● **Task goal**: Output only these lines, set down exactly: the one containing "Task: Click the InstallShield" and each line after it through the end of the records.

........

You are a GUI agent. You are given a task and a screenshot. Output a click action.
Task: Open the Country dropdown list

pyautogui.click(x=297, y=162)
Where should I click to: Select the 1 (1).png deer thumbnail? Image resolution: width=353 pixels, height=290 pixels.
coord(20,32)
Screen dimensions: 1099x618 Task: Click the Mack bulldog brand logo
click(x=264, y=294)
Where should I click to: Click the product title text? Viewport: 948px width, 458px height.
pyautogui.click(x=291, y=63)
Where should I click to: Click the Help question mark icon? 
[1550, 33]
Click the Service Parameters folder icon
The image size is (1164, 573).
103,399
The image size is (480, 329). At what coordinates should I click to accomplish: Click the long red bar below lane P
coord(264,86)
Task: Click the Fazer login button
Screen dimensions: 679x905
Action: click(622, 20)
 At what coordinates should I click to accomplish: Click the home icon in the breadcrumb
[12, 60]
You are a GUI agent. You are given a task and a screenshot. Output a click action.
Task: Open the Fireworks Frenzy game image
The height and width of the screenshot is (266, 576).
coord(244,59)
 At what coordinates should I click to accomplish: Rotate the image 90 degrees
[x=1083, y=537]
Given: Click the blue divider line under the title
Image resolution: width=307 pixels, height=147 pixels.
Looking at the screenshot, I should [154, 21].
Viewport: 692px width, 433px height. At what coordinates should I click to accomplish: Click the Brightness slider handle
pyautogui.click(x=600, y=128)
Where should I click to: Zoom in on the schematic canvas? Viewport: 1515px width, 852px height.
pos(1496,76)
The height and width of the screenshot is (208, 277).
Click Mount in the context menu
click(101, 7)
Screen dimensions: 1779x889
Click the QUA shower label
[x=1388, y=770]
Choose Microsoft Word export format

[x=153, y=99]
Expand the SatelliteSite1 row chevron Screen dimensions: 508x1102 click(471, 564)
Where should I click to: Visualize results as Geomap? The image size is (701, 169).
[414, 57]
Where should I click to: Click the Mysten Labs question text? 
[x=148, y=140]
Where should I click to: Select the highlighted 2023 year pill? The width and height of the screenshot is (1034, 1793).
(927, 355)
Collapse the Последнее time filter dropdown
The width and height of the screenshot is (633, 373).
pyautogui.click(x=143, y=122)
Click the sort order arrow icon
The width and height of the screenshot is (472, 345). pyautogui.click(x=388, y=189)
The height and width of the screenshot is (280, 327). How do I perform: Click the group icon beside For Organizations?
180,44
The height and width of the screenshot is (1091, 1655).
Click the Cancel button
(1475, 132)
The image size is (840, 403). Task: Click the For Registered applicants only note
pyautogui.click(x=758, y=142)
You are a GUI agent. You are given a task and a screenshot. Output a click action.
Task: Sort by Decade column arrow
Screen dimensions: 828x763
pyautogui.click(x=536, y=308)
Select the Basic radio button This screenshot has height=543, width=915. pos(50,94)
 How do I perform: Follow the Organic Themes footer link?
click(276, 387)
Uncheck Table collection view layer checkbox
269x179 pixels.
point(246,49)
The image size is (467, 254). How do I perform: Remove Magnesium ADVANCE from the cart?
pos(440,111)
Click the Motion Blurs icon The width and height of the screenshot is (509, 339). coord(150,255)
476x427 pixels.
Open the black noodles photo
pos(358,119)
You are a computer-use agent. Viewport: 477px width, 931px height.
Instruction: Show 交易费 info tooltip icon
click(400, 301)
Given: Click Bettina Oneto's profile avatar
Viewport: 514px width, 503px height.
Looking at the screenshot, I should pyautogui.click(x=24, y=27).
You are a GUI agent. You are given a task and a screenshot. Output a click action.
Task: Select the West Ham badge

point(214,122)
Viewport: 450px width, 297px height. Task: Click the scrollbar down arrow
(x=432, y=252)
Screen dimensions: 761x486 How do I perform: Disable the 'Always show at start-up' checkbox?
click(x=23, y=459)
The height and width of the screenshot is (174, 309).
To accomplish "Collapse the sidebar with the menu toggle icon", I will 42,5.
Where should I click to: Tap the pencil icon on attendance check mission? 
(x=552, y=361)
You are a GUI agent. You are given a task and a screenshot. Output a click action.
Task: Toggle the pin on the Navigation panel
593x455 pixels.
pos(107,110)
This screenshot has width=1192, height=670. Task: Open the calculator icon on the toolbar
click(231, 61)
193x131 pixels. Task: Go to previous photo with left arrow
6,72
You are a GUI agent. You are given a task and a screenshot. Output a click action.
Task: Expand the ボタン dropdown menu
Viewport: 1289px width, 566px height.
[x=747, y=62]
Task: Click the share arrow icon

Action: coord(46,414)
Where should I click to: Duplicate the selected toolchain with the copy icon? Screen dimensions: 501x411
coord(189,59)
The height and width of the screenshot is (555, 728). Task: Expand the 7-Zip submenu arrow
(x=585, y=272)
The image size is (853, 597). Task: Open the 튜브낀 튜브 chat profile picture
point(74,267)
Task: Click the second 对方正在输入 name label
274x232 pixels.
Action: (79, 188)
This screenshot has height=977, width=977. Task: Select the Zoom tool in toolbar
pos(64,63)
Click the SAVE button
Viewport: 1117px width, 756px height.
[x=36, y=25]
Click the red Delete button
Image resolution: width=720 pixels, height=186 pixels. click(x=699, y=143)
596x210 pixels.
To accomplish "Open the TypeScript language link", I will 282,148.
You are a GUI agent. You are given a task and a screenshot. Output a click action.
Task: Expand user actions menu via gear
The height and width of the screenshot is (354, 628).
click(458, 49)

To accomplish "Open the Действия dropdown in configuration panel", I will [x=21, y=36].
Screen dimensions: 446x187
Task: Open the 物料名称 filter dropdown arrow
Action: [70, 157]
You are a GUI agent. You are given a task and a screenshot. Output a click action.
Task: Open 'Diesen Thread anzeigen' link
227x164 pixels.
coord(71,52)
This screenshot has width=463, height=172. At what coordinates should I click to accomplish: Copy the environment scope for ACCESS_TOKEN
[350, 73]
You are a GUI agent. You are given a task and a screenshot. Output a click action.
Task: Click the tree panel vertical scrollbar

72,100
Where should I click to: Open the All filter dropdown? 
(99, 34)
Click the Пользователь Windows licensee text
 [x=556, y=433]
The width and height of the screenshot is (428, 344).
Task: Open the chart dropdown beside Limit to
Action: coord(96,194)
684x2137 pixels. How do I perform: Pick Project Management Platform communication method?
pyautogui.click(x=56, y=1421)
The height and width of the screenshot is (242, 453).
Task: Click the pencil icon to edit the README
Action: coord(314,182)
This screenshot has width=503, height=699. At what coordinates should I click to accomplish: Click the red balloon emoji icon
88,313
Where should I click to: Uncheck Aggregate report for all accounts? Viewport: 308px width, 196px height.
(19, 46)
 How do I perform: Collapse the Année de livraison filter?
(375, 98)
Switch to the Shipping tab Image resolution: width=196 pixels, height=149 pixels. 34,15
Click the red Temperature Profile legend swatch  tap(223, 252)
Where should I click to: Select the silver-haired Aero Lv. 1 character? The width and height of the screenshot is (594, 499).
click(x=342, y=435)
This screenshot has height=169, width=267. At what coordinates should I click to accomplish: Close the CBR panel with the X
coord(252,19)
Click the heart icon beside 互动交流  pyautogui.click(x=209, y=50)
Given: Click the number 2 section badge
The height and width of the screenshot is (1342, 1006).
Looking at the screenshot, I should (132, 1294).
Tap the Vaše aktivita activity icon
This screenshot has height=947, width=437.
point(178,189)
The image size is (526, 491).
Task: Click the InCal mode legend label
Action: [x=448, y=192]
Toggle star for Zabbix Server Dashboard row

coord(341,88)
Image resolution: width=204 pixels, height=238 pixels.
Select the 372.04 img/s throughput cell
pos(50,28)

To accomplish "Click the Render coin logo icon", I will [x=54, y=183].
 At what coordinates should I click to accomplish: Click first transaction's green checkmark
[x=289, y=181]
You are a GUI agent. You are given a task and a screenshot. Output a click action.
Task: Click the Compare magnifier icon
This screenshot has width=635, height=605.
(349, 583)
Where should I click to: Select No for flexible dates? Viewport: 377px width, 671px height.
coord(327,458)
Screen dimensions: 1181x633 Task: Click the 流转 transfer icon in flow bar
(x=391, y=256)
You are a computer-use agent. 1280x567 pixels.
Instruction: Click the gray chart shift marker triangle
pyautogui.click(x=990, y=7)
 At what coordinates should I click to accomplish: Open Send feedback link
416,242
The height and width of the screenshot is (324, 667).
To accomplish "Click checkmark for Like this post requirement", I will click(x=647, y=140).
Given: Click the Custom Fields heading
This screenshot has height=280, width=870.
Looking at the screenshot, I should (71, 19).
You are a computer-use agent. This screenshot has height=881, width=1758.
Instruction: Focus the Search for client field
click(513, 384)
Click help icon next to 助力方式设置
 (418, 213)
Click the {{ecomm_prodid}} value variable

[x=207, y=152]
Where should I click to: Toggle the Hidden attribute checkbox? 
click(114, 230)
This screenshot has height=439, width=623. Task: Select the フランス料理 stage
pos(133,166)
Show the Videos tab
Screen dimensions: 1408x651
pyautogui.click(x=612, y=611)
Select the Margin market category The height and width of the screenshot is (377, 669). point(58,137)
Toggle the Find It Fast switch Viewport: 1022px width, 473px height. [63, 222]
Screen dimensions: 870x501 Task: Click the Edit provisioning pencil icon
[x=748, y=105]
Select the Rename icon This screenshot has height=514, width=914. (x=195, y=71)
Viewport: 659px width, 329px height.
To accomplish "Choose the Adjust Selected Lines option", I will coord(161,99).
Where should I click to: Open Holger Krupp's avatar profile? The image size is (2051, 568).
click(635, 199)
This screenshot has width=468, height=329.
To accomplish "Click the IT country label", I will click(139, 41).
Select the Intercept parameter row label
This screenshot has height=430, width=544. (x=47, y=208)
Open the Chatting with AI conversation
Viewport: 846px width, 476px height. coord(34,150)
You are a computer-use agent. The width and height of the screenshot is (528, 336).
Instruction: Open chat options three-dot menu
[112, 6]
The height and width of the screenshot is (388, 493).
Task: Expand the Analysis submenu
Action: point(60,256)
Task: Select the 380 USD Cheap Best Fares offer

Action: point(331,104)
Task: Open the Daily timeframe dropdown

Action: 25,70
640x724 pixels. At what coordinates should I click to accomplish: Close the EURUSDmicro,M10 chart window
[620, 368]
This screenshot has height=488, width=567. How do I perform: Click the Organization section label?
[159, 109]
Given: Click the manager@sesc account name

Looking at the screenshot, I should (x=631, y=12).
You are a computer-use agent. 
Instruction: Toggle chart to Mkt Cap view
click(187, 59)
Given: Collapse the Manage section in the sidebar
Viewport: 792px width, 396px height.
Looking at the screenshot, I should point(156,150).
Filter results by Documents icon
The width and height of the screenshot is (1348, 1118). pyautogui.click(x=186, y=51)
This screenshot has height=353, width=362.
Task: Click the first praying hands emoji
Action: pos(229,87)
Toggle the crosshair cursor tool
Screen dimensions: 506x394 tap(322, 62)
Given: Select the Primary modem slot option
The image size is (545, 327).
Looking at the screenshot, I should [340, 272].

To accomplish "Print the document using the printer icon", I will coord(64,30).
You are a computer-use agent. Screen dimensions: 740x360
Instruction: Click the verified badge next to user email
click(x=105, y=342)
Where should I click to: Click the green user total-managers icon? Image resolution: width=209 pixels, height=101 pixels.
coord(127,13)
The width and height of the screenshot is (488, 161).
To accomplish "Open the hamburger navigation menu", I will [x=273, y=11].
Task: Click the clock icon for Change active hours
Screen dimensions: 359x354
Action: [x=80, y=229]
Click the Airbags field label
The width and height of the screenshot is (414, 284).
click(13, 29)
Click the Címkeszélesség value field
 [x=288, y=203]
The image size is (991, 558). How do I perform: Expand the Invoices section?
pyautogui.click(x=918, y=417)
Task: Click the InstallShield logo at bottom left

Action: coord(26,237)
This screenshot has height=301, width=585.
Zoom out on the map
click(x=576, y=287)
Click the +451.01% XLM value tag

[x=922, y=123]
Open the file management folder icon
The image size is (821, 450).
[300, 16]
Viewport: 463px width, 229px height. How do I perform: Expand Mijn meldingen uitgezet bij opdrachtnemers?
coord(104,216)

........

● **Task result**:
Task: Click the InstallShield logo at bottom left

Action: coord(26,237)
This screenshot has height=301, width=585.
Zoom out on the map
click(x=576, y=287)
Click the +451.01% XLM value tag

[x=922, y=123]
Open the file management folder icon
The image size is (821, 450).
[300, 16]
Viewport: 463px width, 229px height. How do I perform: Expand Mijn meldingen uitgezet bij opdrachtnemers?
coord(104,216)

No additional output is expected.